Hilgardia 2(7):287-346. DOI:10.3733/hilg.v02n07p287. January 1927.
Abstract does not appear. First page follows.
Figs, Caprifigs, and Caprification
A comprehensive discussion of the diseases of the fruit of the fig should take into consideration its structural peculiarities. Eisen(10), (11) discusses exhaustively the morphology and structure of this fruit. Condit (5) gives a brief discussion of the fig fruit and its structure.

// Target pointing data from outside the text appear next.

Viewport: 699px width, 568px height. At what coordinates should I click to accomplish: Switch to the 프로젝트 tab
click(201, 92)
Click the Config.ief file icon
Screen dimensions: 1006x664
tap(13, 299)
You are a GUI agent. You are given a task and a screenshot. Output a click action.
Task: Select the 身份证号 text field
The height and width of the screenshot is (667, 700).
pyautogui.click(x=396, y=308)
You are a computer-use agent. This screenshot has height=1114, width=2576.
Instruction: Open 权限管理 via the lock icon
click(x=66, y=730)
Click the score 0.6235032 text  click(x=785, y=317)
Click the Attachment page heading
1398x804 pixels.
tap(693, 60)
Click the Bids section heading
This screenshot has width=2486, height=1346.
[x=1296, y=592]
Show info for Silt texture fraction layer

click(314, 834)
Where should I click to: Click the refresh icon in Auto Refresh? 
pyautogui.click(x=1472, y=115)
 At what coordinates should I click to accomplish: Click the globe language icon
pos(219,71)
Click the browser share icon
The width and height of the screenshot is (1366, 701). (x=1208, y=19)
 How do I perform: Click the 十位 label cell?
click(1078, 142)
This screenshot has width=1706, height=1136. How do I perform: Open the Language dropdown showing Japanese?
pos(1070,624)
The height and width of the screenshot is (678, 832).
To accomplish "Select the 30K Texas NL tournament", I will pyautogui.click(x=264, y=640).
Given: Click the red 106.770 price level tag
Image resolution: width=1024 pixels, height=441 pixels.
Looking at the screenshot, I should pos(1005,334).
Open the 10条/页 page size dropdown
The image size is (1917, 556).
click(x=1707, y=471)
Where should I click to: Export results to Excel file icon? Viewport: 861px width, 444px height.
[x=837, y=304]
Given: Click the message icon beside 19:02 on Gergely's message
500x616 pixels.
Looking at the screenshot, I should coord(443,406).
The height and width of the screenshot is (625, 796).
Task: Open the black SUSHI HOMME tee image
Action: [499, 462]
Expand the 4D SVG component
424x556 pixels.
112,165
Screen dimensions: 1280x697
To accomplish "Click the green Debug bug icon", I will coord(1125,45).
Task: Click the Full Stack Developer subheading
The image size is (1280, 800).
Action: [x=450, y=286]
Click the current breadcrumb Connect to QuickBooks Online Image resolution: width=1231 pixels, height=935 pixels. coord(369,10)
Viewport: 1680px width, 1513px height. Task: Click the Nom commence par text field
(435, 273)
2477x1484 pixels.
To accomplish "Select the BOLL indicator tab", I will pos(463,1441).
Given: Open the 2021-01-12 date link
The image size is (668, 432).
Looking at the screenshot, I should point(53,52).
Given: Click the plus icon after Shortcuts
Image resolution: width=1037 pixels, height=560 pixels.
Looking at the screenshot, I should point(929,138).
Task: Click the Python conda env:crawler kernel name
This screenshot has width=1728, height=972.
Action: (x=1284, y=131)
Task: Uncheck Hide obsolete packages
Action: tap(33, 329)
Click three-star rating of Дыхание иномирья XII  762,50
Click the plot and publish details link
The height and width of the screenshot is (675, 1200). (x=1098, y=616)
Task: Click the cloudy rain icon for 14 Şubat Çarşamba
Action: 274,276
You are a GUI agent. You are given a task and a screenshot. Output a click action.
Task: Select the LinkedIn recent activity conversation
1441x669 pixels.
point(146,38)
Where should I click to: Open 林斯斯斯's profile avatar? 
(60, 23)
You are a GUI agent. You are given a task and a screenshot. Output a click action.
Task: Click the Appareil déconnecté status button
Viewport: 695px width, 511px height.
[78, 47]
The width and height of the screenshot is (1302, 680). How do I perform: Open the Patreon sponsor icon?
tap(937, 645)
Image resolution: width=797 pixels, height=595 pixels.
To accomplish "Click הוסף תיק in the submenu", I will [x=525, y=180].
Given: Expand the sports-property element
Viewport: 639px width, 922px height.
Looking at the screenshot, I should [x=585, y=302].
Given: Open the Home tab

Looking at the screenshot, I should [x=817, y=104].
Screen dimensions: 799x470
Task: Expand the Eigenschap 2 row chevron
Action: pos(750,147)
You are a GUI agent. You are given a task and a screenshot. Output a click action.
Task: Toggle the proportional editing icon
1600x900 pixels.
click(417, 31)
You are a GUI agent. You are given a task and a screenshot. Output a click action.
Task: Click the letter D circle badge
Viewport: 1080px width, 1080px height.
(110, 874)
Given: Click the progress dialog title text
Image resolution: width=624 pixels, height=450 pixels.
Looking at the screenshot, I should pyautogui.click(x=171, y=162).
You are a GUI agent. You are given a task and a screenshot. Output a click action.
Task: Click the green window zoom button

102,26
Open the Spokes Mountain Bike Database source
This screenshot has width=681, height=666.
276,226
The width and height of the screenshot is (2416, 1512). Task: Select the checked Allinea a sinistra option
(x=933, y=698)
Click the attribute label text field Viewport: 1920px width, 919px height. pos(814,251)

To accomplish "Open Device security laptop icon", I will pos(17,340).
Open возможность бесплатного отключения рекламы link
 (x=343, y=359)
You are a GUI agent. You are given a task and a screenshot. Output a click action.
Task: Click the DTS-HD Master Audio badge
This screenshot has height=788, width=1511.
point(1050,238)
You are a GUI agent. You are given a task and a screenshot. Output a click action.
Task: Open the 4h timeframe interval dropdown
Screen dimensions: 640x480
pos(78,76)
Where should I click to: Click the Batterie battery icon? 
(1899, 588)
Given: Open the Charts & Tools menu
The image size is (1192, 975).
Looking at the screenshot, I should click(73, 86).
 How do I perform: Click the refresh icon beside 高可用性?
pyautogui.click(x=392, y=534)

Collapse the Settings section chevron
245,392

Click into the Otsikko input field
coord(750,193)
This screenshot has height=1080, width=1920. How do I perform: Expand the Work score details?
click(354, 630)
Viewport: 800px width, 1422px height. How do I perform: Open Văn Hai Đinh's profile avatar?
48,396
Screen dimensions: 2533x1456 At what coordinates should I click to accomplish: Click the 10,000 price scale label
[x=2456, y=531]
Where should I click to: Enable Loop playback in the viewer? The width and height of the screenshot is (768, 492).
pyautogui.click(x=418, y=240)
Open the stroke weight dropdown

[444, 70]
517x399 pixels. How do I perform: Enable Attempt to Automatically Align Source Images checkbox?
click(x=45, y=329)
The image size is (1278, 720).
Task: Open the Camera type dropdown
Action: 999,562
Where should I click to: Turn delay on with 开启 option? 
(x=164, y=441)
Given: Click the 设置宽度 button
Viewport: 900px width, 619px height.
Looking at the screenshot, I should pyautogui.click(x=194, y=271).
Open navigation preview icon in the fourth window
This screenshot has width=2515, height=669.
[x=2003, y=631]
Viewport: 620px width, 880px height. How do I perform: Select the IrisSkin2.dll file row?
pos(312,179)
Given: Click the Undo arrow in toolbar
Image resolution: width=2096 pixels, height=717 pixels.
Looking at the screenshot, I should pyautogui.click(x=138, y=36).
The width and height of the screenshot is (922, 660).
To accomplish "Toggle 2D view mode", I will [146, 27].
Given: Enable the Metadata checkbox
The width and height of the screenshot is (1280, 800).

The fig is a nearly closed, more or less hollow receptacle, the inner walls of which are lined by the flowers when immature and by the fruit when ripe. It is not, therefore, a fruit in the strict botanical sense of the word but an aggregation of fruits lining the cavity of a hollow receptacle, technically a synconium, with an opening at the center of the flattened, distal end, which is closed during the early stages by a system of overlapping bracts. As the fig begins to ripen and soften these bracts or scales loosen and an opening is formed, the diameter of which varies from 2 to 10 mm., according to the variety of fig. This opening is usually referred to as the “eye” of the fig. In the ripe fig the wall of the receptacle to which the flowers are attached is called “the meat,” and the aggregation of mature florets “the pulp.” Figure 1 shows the internal appearance of the receptacle when split longitudinally. The flowers of the fig vary with the variety, the sex, and the crop.